**Extracted text:**
◇ ◇ ◇ ◇ ◇
Mary's musings

Mary Hoffman, author of over 90 children's books, including the Stravaganza series and Amazing Grace, has begun a web journal which will be updated roughly once a week. You can read more on www.maryhoffman.co.uk

Sunday, November 20, 2005

Water and Fire

We had an assessed discussion in Italian Literature this week and the subject was a short story by Corrado Alvaro called "Ritratto di Melusina" (A portrait of Melusina). I got very excited looking up versions of the folk tale and mythology on the Net and in Brewer (where she is equated to Melisaunde) only to find that the story was about a painting made of a peasant girl in Calabria against her will, which made her feel violated. Desperately disappointing! No snakes below the waist or anything.

She is a water nymph, akin to the Lorelei or Rhinemaidens. One of three sisters and the daughter of a fairy Pernissa and the "King of Albania". Mendelssohn wrote an overture, The Fair Melusine, based on the French version of the story is which she marries Roland of Lusignan. Shortly after we met, Stevie and I heard this on the radio, conducted by someone he had known at school. And that is how Antony Beaumont came back into our life because he wrote and got a reply and we met. Antony is godfather to our middle daughter and a dear friend, as well as a world expert on Busoni and Zemlinsky.So the water-nymph did us a good turn.

Big celebrations of Stevie's birthday on Tuesday, involving not water but a great deal of Chateau Neuf du Pape. I gave him a weekend Pass to the Elliott Carter weekend in January where he will go to a concert every few hours and be absolutely saturated in Carter. He is still composing at 92 - Carter I mean.

Up to London on Wednesday for what really was this time my last Management Committee meeting of the Society of Authors. Helen Dunmore is now Chair, who will be excellent, and Margaret Drabble has joined as has Lynne Truss and George Szirtes. A bad time to be leaving!

I spent the night with Bex so that I could be all day in the British Library on Thursday before doing my fantasy panel for Bloomsbury in the evening. The library visit was a great success - all the nine books I had ordered were there, some in Italian some in English. They weren't all useful but many were. And I wrote a bit on the Oxford Tube. Still I did only one chapter last week so the new routine is already slipping.

The panel went well. About 30 librarians in the audience while Wendy Cooling chaired a discussion with myself, Anna Dale and N. M. Browne (Nicky). Anna has two books out both for juniors and very fresh. Nicky writes darker material for older readers ("weird shit" as she put it) and then there's me. A bit of an old warhorse. Afterwards we went out for a quick Thai meal, with Ann Jungman, before I heraded back to Oxfordshire.

My car was a block of ice at Park and Ride - bitter cold has descended here. In celebration of which, and having lunch guests today, we lit the first log fire of winter. It was perfect, playing a silly game and eating crumpets with home-made jam in front of it - just what country living is all about.

Sunday, November 13, 2005

The Birds

I don't think it's actually Stir-up Sunday today but we made a Christmas pudding anyway. And we've booked panto tickets for 27th and bought an Advent calendar. So it is beginning to look as if we shall have Christmas. Every year I think, "wouldn't it be nice to have it every other year?" It seems to come around so quickly and involve such a lot.
◇ ◇ ◇ ◇ ◇
**Stated exercise 1:**
Answer these from the journal:
(a) Who chaired the discussion at the fantasy panel for Bloomsbury?
(b) How many books had been ordered for the British Library visit?
(c) What did the household make on the Sunday when the entry "The Birds" was written?
**Stated exercise 2:** Can you reproduce everything in the journal from "Water and Fire" down to "waist or anything.", word for word?
◇ ◇ ◇ ◇ ◇
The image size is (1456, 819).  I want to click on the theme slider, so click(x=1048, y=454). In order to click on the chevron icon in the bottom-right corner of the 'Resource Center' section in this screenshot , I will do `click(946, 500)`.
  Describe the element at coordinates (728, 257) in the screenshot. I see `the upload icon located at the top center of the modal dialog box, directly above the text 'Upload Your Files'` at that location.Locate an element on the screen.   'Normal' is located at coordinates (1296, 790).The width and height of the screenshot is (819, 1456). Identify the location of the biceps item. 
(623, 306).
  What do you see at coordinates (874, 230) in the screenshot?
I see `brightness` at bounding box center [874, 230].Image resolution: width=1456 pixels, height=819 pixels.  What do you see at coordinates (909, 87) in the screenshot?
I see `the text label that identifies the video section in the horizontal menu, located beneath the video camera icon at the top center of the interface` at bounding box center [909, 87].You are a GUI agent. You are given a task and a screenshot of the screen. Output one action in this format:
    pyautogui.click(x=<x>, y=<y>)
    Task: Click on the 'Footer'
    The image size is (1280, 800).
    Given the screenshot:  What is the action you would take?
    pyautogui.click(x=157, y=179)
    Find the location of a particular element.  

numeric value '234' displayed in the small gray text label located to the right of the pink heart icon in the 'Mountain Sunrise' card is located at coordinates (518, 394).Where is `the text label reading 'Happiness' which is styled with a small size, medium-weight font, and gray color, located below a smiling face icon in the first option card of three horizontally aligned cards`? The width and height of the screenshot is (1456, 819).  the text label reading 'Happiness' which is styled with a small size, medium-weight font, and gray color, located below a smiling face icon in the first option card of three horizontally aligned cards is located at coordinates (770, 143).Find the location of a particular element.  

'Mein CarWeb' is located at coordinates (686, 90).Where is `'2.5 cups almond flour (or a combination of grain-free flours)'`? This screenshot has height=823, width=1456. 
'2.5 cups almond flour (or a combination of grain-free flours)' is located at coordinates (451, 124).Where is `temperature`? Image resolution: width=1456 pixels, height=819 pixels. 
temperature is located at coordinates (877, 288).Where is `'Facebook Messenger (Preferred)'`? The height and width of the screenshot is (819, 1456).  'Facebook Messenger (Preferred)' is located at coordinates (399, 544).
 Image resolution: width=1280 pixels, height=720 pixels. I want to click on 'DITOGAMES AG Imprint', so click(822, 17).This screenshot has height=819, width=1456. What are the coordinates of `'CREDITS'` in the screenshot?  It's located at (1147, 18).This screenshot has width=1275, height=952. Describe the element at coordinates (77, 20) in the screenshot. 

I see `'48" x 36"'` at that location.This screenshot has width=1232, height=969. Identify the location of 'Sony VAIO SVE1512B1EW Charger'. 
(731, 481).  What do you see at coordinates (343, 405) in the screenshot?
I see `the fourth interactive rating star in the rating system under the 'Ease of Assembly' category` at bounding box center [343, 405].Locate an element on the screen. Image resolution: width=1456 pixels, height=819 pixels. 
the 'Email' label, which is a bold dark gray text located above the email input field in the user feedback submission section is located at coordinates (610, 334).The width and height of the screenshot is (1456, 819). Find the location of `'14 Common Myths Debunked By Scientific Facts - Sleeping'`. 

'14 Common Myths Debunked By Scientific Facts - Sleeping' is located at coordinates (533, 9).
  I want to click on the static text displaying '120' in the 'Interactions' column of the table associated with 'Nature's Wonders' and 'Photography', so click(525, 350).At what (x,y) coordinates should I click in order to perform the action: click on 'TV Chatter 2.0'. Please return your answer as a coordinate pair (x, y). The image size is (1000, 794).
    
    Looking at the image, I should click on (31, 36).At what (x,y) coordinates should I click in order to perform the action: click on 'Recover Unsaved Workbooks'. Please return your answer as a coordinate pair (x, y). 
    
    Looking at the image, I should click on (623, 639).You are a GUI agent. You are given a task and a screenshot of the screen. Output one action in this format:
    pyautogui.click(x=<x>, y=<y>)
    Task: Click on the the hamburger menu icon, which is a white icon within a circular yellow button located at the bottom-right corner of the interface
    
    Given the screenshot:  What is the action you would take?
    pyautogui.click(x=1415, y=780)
◇ ◇ ◇ ◇ ◇
**Full response 1:**
(a) Wendy Cooling
(b) Nine
(c) A Christmas pudding

**Full response 2:**
Water and Fire

We had an assessed discussion in Italian Literature this week and the subject was a short story by Corrado Alvaro called "Ritratto di Melusina" (A portrait of Melusina). I got very excited looking up versions of the folk tale and mythology on the Net and in Brewer (where she is equated to Melisaunde) only to find that the story was about a painting made of a peasant girl in Calabria against her will, which made her feel violated. Desperately disappointing! No snakes below the waist or anything.